Il met Gourcuff dans une position difficile
Les performances sur le terrain, combinées à la déclaration d’amour d’Youcef Belaïli envers l’équipe nationale. Ses explications concernant la rumeur désormais infondée, indiquant qu’il avait refusé à l’époque de la CAN U23, de serrer la main à Vahid Halilhodzic et, surtout, sa proposition très intelligente d’être testé 20 minutes au tournoi de Doha en échange de ne plus «la ramener» ensuite, en cas d’essai non concluant vont mettre Christian Gourcuff dans l’embarras. Car si cet appel n’est pas entendu, la rue algérienne, haranguée à longueur de journée à la télévision par les différents consultants des chaînes privées, à propos du débat «pros vs locaux», ce douzième homme officiel de l’équipe nationale, va crier au scandale, voire au deux poids, deux mesures, arguant du fait que d’autres joueurs venant d’Europe, et à qualité égale, ont eu leur chance et qu’il marginalise le joueur local contrairement à son prédécesseur Vahid Halilhodzic. Et s’il l’appelle et que le test est concluant, son problème de riche, concernant le milieu de terrain, déjà bien fourni, va s’amplifier. Car il ne faut pas oublier Nabil Fekir, annoncé en juin.
Acte désespéré ou confiance en ses qualités ?

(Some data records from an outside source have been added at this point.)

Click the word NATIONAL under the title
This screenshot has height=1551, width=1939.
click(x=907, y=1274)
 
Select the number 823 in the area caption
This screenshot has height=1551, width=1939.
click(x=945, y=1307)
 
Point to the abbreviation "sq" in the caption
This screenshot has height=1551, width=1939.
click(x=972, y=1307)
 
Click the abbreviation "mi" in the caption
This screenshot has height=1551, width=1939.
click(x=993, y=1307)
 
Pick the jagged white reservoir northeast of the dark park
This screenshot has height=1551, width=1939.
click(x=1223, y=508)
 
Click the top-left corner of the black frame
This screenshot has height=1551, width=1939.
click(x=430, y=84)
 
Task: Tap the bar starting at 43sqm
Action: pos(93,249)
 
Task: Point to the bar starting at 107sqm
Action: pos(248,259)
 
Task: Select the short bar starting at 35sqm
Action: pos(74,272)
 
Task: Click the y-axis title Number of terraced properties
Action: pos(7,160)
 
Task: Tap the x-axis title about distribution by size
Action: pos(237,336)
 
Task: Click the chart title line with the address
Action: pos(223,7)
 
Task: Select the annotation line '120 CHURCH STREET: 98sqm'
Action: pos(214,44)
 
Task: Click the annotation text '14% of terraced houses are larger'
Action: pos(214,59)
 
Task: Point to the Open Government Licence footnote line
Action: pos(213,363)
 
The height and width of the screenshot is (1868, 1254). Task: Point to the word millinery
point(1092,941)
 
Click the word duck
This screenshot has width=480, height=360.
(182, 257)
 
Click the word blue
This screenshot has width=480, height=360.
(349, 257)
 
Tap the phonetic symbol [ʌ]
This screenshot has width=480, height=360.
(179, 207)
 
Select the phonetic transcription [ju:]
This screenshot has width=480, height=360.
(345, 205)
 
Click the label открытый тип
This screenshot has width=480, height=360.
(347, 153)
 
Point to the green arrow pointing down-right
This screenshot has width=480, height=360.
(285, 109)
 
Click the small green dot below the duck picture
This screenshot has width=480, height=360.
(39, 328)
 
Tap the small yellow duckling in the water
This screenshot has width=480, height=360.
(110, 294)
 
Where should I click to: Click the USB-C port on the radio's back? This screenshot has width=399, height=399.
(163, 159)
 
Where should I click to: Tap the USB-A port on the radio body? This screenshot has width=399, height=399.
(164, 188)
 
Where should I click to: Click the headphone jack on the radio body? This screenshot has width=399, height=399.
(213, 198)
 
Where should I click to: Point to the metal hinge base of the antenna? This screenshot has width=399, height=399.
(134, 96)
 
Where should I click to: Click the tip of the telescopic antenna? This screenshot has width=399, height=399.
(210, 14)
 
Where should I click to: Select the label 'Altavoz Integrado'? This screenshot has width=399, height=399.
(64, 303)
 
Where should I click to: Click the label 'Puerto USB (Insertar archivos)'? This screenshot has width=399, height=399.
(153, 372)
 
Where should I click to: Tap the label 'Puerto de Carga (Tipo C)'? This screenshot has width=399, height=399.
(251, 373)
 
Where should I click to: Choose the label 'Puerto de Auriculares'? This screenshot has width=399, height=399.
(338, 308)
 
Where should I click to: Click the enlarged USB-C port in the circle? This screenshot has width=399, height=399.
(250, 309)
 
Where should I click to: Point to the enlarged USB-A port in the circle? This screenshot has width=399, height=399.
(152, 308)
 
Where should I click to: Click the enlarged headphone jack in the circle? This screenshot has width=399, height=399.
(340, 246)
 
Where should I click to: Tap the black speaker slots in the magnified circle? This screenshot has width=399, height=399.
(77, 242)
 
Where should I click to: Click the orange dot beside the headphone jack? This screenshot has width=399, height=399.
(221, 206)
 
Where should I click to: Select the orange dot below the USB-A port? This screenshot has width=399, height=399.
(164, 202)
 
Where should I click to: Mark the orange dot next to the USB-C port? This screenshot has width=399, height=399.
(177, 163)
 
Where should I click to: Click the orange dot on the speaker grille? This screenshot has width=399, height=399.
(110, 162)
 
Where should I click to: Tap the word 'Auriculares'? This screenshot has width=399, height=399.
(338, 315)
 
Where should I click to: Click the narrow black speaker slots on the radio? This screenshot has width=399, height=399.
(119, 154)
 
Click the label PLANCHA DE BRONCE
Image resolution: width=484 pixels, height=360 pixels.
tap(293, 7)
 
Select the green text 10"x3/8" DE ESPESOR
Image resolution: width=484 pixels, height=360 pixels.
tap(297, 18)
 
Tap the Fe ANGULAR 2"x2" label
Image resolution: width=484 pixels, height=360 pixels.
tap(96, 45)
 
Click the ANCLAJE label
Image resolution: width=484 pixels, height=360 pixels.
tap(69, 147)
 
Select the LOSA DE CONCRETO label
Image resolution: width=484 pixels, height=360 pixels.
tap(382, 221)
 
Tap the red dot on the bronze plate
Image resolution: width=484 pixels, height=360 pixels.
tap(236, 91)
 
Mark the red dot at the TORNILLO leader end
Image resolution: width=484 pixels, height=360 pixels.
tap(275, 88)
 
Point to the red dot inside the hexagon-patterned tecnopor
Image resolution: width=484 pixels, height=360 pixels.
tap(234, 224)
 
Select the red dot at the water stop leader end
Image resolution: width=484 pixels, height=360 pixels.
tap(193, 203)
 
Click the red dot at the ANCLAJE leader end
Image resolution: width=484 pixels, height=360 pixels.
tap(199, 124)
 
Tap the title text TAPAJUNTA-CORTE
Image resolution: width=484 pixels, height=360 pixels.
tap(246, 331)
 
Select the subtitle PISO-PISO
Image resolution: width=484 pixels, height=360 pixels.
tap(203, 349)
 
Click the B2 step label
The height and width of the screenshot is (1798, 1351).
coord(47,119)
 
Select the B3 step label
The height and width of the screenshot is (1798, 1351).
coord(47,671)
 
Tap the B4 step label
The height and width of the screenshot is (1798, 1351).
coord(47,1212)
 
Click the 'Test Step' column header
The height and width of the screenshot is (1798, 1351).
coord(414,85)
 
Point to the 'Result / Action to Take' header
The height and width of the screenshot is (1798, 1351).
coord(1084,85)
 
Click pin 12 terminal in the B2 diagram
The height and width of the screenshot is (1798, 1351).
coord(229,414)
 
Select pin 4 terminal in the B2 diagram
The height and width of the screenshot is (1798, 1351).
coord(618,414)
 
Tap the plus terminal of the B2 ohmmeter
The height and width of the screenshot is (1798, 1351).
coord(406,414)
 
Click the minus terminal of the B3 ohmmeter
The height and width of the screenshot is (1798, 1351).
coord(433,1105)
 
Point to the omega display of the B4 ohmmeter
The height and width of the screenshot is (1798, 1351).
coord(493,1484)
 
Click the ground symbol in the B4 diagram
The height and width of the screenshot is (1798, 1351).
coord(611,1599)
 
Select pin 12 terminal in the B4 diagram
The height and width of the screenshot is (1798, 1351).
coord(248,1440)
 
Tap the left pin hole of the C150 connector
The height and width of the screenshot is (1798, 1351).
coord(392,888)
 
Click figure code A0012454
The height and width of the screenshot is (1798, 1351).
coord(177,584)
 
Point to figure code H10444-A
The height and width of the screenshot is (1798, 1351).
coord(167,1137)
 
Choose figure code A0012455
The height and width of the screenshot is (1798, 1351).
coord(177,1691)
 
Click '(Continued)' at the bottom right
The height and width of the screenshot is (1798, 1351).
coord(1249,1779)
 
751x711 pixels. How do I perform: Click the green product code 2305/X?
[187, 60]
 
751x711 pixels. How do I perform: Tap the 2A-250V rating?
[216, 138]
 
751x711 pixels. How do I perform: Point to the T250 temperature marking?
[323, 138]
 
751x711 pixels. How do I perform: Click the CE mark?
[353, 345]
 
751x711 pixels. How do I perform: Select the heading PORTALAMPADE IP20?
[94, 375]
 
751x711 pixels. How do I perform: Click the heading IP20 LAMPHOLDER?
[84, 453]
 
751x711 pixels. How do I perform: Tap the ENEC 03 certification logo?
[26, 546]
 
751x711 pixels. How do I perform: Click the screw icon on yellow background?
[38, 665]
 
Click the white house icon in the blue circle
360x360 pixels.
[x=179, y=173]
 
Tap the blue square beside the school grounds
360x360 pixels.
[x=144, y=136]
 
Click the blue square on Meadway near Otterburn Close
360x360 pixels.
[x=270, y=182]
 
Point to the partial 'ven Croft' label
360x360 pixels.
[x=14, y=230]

On peut dire ce que l’on veut d’Youcef Belaïli, mais on ne peut pas dire qu’il manque de courage. Mais est-ce du courage, de la témérité ou un excès de confiance en soi ? Lorsqu’on relit ses déclarations, notamment celle où il dit : «Donnez-moi 20 minutes. Pas une mi-temps, pas un match, pas plusieurs chances… Juste 20 minutes. Si je ne donne pas satisfaction, je fermerai ma gueule à jamais. Je ne parlerai plus de la sélection.» On est tentés de répondre, sans doute un peu des trois. Car lorsqu’on est un footballeur avec du « génie » comme Belaïli, et les mots sont pesés, on a cette part de narcissisme, d’arrogance et de sur-confiance en soi, qui a permis à ces joueurs d’émerger et de se distinguer des autres pour réussir même à talent égal. Si vous retirez le nom, le prénom et la photo d’Youcef Belaili de cette interview et que vous la fassiez lire à un Européen en lui demandant qui a fait ces déclarations, il vous répondra sans hésiter Zlatan, un Argentin vous répondra Maradona ou Riquelme et un Italien vous répondra Totti. Belaïli fait partie de cette «race de joueurs, les talentueux, souvent écorchés vifs et qui ne veulent pas se «la fermer pour se la fermer» quand ils sentent l’injustice.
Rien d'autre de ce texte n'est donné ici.